(Data records)
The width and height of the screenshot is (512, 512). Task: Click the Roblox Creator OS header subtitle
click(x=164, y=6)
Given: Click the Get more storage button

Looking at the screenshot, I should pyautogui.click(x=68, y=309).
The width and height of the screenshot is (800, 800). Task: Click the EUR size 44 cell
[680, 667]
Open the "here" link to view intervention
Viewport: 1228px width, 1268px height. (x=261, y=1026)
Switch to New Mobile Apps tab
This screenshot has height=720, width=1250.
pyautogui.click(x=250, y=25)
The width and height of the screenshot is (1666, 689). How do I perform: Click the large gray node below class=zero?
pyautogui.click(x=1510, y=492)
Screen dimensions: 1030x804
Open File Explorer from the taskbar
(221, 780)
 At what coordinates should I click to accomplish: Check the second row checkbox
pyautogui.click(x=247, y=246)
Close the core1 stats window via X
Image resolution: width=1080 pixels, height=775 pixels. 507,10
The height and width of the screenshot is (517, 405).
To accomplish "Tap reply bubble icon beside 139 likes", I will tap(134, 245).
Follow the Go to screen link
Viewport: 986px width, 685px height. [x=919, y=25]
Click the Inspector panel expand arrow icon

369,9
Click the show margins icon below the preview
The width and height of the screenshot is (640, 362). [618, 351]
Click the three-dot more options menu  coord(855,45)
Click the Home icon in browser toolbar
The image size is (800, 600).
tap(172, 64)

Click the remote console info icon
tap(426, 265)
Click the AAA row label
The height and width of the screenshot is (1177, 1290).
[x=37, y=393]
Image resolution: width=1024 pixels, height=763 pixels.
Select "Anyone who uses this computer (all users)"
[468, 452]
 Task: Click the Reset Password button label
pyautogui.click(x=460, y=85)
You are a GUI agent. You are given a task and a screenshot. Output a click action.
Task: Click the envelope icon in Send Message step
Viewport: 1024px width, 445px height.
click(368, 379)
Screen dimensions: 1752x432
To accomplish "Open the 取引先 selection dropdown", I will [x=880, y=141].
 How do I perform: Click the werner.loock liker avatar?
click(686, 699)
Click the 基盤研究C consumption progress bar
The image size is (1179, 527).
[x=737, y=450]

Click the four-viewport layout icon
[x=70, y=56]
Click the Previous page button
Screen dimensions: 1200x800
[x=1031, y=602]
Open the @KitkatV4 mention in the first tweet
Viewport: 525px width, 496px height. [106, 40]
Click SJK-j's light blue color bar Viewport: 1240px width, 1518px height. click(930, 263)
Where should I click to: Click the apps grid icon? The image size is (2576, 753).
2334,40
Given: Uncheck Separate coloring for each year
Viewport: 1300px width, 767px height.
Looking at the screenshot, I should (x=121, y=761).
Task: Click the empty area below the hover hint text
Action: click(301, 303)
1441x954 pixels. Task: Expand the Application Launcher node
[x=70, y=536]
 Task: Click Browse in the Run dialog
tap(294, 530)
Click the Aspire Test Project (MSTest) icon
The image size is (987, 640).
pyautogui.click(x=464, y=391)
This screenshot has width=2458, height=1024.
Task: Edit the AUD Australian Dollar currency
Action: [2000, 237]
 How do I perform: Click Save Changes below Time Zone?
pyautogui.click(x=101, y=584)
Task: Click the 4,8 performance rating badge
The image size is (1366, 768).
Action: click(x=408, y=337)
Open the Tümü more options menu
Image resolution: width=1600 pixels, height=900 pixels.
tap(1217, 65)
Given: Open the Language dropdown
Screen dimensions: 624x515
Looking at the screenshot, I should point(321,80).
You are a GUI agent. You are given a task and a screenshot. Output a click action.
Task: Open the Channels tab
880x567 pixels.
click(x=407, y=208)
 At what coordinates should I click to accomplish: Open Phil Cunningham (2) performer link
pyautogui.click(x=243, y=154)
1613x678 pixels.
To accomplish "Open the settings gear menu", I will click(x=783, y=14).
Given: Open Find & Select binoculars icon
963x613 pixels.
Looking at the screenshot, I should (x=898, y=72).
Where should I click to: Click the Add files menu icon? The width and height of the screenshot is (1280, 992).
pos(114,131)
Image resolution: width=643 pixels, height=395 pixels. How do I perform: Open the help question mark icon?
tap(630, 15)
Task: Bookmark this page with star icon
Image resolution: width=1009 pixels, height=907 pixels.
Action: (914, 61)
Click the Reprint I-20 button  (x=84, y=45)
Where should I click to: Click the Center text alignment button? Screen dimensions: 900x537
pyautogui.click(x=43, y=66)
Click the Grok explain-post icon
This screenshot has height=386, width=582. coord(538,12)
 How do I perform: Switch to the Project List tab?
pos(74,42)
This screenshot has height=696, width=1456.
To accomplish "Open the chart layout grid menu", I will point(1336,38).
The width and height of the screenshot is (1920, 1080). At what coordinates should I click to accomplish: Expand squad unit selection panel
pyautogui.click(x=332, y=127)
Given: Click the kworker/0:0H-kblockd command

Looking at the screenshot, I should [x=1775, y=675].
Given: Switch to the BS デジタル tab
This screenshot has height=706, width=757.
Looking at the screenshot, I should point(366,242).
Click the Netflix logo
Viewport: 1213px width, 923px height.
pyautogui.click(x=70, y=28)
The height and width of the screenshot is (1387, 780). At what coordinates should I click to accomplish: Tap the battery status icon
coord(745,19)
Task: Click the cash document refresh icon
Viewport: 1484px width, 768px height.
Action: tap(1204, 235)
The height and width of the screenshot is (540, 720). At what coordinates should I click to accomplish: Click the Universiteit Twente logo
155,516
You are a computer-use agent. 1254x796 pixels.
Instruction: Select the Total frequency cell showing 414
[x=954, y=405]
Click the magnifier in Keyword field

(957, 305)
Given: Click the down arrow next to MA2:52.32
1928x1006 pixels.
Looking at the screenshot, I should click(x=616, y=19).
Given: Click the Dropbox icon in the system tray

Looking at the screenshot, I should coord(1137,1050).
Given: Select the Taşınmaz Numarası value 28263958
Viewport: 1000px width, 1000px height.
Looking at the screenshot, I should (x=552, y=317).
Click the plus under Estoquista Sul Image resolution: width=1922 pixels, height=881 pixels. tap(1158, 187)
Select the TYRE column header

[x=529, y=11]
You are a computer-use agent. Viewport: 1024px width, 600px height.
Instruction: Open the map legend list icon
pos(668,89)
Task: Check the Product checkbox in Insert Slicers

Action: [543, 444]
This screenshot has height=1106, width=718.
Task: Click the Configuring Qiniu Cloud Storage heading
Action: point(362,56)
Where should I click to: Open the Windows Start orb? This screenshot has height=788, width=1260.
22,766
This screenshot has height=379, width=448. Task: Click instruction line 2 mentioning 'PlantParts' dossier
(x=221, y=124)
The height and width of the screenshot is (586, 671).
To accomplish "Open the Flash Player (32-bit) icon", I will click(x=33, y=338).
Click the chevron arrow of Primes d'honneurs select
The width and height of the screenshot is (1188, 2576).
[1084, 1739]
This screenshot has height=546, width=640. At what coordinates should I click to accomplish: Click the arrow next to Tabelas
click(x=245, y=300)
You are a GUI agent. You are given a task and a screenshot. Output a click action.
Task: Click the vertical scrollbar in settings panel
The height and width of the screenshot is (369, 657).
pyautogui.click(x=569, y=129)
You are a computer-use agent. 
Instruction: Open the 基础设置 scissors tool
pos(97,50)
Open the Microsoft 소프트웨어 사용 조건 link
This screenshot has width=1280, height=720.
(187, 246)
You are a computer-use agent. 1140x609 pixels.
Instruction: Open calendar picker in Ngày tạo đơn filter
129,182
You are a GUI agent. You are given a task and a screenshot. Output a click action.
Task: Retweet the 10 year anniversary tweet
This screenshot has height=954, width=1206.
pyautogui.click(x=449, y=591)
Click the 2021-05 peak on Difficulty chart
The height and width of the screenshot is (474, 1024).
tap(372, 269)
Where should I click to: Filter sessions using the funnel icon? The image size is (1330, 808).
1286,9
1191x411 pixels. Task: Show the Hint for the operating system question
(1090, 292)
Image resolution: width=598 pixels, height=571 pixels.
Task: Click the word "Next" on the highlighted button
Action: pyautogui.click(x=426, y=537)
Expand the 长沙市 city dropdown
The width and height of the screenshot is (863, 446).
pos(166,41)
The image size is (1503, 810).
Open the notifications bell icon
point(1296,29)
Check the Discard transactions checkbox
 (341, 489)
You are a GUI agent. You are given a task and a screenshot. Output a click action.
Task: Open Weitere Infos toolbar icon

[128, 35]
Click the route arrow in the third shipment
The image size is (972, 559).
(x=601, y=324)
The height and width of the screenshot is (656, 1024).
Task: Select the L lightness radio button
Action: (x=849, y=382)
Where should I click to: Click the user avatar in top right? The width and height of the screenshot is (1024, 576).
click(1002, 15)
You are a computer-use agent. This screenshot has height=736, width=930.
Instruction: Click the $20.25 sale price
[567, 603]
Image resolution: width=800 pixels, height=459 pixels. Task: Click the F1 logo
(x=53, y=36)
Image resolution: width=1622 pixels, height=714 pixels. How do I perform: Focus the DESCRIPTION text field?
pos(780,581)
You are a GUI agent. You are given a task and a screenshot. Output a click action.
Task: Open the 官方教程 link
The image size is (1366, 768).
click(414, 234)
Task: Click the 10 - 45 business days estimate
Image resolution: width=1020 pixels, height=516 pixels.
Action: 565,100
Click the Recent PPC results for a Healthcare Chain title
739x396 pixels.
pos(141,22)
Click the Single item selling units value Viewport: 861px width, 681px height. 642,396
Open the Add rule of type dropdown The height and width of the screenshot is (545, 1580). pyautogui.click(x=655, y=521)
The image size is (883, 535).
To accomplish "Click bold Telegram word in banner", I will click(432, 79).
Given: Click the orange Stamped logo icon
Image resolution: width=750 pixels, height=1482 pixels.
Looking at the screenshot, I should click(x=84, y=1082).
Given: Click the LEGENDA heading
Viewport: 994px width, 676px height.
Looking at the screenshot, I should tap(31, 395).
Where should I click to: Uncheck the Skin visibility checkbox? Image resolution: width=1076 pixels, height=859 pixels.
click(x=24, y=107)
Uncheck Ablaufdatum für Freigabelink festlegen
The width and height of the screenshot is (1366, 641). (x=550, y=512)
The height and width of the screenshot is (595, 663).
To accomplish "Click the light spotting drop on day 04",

**Task goal:**
Look back at the data above. Transcribe exactly the lines starting at the line that contains "1928x1006 pixels." and ending at the line that contains "You are a computer-use agent. Viewport: 1024px".

**Response to the exercise:**
1928x1006 pixels.
Looking at the screenshot, I should click(x=616, y=19).
Given: Click the Dropbox icon in the system tray

Looking at the screenshot, I should coord(1137,1050).
Given: Select the Taşınmaz Numarası value 28263958
Viewport: 1000px width, 1000px height.
Looking at the screenshot, I should (x=552, y=317).
Click the plus under Estoquista Sul Image resolution: width=1922 pixels, height=881 pixels. tap(1158, 187)
Select the TYRE column header

[x=529, y=11]
You are a computer-use agent. Viewport: 1024px width, 600px height.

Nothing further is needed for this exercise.